In[1]:= FullForm[-(x^2 + y^2 + z^2)]

Out[1]//FullForm= Plus[Times[-1,Power[x,2]],Times[-1,Power[y,2]],Times[-1,Power[z,2]]]

That is after Mathematica evaluates -(x^2+y^2+z^2), there is
nothing left to match (x^2+y^2+z^2).

>But if I introduce a superfluous multiplier "s":

>exp = 1/Sqrt[x^2+y^2+z^2] -
>s(x^2+y^2+z^2) + (x^2+y^2+z^2)^( 1/3) /. {x^2+y^2+z^2->dd,
>s->1} I get

>1/Sqrt[dd] + dd^(1/3) - dd which is better. Asking for

Right. Now

In[2]:= FullForm[-s (x^2 + y^2 + z^2)]

Out[2]//FullForm= Times[-1,s,Plus[Power[x,2],Power[y,2],Power[z,2]]]

Now there is a match for (x^2+y^2+z^2) and for s. So, the
replacement occurs and you get the desired result.

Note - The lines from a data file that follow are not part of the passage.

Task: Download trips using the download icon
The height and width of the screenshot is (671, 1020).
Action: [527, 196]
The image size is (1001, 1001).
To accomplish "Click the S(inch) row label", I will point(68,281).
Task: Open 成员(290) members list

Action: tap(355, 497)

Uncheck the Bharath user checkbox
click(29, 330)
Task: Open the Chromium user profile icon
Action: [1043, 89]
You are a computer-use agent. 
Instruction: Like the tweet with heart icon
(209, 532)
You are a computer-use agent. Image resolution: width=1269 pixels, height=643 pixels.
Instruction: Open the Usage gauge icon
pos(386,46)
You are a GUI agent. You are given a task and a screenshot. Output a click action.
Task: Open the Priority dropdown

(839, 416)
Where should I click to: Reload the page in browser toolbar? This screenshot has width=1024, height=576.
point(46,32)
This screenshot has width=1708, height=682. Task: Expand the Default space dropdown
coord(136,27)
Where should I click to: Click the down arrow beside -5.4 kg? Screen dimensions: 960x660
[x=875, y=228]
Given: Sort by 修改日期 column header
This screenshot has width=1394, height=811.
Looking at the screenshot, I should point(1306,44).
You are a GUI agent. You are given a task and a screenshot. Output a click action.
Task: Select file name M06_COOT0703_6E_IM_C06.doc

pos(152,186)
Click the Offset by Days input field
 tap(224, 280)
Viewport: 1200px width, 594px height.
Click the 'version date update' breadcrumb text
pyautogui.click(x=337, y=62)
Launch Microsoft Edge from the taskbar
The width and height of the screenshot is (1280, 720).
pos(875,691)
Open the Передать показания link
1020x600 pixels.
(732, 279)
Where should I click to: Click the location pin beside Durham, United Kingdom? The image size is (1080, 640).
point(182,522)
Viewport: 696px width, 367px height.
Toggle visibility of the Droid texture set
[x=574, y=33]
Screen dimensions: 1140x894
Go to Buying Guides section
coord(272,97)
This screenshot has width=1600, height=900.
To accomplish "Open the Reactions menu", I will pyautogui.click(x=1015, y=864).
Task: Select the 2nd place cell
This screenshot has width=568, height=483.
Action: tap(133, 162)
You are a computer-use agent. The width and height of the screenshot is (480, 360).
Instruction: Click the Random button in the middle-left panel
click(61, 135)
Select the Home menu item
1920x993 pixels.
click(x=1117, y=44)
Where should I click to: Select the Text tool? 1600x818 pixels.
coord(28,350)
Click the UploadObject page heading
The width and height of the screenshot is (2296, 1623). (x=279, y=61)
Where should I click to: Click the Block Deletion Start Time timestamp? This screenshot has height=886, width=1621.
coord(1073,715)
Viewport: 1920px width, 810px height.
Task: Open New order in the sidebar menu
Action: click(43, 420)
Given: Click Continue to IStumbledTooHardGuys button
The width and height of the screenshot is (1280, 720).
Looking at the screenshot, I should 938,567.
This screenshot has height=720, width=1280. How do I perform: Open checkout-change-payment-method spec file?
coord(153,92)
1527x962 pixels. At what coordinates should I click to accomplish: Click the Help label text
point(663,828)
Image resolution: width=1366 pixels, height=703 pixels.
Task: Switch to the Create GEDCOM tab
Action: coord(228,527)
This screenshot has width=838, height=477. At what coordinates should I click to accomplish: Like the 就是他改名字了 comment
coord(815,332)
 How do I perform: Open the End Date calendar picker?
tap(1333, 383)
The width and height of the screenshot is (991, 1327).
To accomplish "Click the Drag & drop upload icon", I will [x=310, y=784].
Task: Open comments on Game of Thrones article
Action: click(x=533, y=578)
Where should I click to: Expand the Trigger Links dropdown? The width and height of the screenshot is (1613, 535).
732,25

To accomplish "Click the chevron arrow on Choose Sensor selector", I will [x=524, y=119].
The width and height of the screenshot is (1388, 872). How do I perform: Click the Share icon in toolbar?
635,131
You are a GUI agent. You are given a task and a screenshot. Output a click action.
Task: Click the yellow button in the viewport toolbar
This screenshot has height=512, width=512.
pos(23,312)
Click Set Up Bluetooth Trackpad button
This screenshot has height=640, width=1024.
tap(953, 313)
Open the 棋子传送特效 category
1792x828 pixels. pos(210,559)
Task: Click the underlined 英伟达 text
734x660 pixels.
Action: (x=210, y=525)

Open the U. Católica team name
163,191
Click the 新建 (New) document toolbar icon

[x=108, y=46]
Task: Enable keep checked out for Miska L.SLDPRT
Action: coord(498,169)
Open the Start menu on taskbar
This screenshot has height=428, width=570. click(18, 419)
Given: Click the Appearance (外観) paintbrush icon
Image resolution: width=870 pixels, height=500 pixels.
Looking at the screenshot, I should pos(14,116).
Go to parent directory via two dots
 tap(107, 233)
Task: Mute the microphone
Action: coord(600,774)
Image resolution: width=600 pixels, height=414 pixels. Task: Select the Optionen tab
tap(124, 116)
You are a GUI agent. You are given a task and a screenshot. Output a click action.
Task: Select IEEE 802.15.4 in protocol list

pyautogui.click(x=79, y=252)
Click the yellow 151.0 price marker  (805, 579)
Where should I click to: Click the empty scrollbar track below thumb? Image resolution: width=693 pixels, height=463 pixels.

>Unless I am missing something important (it wouldn't be the first
>time!), replacement rules are not a good substitute for real
>intermediate variables.

Replacement rules will work. But you have to understand they are
literal replacements which occur after other evaluation. And if
the other evaluation alters the form of what is being replaced,
then no replacement occurs.

>This does not even address a feature I'd like to see in Mathematica in
>which it would figure out what subexpressions appear repeatedly and
>make up its own simplifying intermediate variables. This could be
>incorporated into FullSimplify.

I don't think so. Consider what is required to find all
sub-expressions. The complexity of the problem rises very
rapidly with the number of things. Incorporating this into
FullSimplify would certainly increase the time for FullSimplify
to work unacceptably for all but fairly simple expressions. And
those are the ones where you likely don't really need FullSimplify.


From: Peter Pein on
Am Fri, 25 Jun 2010 11:25:53 +0000 (UTC)
schrieb "S. B. Gray" <stevebg(a)ROADRUNNER.COM>:

> Several responders have told me that replacement rules are the way to
> simplify complex expressions and to reduce redundant computations (?).
>
> So let's try an arbitrary expression as a very simple example of
> something that could be much more complicated:
>
> exp = 1/Sqrt[
> x^2+y^2+z^2] - (x^2+y^2+z^2) + (x^2+y^2+z^2)^(
> 1/3) /. x^2+y^2+z^2->dd This gives
>
> 1/Sqrt[dd] + dd^(1/3)-x^2-y^2-z^2 which is not that useful.
>
> But if I introduce a superfluous multiplier "s":
>
> exp = 1/Sqrt[x^2+y^2+z^2] -
> s(x^2+y^2+z^2) + (x^2+y^2+z^2)^(
> 1/3) /. {x^2+y^2+z^2->dd, s->1} I get
>
> 1/Sqrt[dd] + dd^(1/3) - dd which is better. Asking for
>
> exp^2 gives, as desired,
>
> (1/Sqrt[dd] + dd^(1/3) - dd)^2 . But trying to proceed as if
> this were regular algebra where cascaded substitutions are routine, I
> try:
>
> exp/.{x->a^2, y->3b, z->Sqrt[d + e]} , I get the useless result
>
> 1/Sqrt[dd] + dd^(1/3) - dd .
>
> Unless I am missing something important (it wouldn't be the first
> time!), replacement rules are not a good substitute for real
> intermediate variables. This does not even address a feature I'd like
> to see in Mathematica in which it would figure out what
> subexpressions appear repeatedly and make up its own simplifying
> intermediate variables. This could be incorporated into FullSimplify.
>
> Comments will be greatly appreciated.
>
> Steve Gray
>

Hi,

rules are one way constructs. Once you eliminated x, y and z by
your multiplier-method, exp is free of these variables. You'll have to
do a backsubstitution first:

exp/.{dd->x^2+y^2+z^2,x->a^2, y->3b, z->Sqrt[d + e]}

should give what you want.

Peter

P.S.: Did I hear a flat hand slapping against someone's forehead? ;-)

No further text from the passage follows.